_SET TASK 1:_ List every item that the tax assessment excerpt says has been revised with a sentence beginning "We have revised".

Arrears interest 29,655.53 $ 34,886.67

Balance owing on this assessment $ 58,425.48

Previous balance $ 53,088.86

Balance due (please pay this amount) $111,514.34

We are charging interest because one or more of your instalment payments were late or deficient. You had to make 12 instalment payments of $1,613.42. This requirement was based on option 2 which is explained in the ‘Corporation Instalment Guide’.

EXPLANATION OF CHANGES

This corporation income tax return has been prepared and assessed under the provisions of subsection 152(7) of the ‘Income Tax Act’.

We have revised the base amount of Part I tax to agree with the amount indicated below.

We have revised the claim for federal tax abatement to agree with the amount indicated below.

We have revised the corporate surtax to agree with the amount indicated below.

THE FOLLOWING ARE REVISED AREAS OF YOUR CORPORATION INCOME TAX RETURN:

PART I TAX ON TAXABLE INCOME

Taxable income [127] $ 72,594.00

Part I tax on taxable income [202] 30,112.62 $ 30,112.62

Deduct:

Federal tax abatement [207] 7,259.40 $ 7,259.40

Net amount $ 22,853.22

Add: Corporate surtax [209] $ 685.59

Sub-total $ 23,538.81

Total Part I tax credits     0.00

Part I tax payable [129] $ 23,538.81

[8]Notices of Objection were included in Mr. Grant’s letter regarding 1987 and 1988. To each was attached two documents consisting of a “Statement of Facts” and a “Statement of Reasons”. The first consists of seven numbered paragraphs and the other of four numbered paragraphs. With the exception noted in footnote 1 the wording is the same in respect of both years and is as follows:

“1. The taxpayer understands that it has 90 days from the receipt of the Notice of Assessment to file a notice of objection (copies of Notices attached).

The taxpayer and its’ representatives were not aware of any notices or balances owing until it received a statement dated November 13, 1996 (copy attached) together with the notice of assessment.

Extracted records

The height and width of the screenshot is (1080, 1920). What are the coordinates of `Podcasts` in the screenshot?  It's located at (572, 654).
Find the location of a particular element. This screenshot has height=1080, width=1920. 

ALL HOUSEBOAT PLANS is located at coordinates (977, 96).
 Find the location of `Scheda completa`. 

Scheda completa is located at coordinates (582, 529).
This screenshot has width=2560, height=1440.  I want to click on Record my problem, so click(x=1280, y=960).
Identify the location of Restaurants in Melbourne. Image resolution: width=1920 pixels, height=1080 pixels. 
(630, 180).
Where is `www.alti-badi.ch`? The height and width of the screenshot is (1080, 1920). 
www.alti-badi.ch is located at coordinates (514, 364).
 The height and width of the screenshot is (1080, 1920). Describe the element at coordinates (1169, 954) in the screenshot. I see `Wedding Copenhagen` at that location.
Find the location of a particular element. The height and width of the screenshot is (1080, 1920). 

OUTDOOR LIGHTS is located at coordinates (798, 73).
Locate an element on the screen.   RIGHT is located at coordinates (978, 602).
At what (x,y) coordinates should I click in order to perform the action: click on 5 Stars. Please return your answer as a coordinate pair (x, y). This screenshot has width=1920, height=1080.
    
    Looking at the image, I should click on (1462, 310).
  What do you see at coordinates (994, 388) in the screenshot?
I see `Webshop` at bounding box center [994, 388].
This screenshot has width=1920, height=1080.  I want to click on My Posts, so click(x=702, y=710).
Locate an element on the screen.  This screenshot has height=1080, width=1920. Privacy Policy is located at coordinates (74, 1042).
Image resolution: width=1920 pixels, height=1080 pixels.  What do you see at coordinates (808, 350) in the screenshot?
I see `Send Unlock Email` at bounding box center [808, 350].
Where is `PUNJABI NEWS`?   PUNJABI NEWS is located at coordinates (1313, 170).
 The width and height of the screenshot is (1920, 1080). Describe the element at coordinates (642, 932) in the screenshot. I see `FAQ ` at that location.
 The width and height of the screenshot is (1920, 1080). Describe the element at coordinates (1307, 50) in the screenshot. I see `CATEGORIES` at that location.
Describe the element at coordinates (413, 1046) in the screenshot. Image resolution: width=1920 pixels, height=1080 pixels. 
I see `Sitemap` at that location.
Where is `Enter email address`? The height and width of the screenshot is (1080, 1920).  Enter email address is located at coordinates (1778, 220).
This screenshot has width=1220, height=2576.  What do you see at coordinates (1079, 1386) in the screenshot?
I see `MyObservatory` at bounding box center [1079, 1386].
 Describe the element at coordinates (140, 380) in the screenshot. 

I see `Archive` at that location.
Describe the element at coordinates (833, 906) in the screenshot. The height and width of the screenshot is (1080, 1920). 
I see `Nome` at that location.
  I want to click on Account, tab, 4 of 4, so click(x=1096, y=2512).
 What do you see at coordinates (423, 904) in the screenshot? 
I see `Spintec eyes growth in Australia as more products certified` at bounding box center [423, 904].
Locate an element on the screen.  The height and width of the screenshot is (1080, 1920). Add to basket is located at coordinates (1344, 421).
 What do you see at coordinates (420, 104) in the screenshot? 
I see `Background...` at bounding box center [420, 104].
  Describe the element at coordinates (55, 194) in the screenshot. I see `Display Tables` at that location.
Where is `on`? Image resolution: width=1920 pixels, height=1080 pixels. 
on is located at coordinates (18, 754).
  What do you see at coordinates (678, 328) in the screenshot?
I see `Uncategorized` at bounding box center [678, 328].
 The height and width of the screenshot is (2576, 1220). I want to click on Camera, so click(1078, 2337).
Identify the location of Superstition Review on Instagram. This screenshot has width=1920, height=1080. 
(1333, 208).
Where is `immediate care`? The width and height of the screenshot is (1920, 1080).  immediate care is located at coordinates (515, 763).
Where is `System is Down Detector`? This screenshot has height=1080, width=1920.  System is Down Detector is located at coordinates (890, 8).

_SET TASK 2:_ In the extracted records, turn the lines beginning with the one containing "350) in the screenshot?" and continuing through the one containing "coordinates (1307, 50)" into a numbered list.

_COMPLETE RESPONSE 1:_
1. The base amount of Part I tax
2. The claim for federal tax abatement
3. The corporate surtax

_COMPLETE RESPONSE 2:_
1. Image resolution: width=1920 pixels, height=1080 pixels.  What do you see at coordinates (808, 350) in the screenshot?
2. I see `Send Unlock Email` at bounding box center [808, 350].
3. Where is `PUNJABI NEWS`?   PUNJABI NEWS is located at coordinates (1313, 170).
4.  The width and height of the screenshot is (1920, 1080). Describe the element at coordinates (642, 932) in the screenshot. I see `FAQ ` at that location.
5.  The width and height of the screenshot is (1920, 1080). Describe the element at coordinates (1307, 50) in the screenshot. I see `CATEGORIES` at that location.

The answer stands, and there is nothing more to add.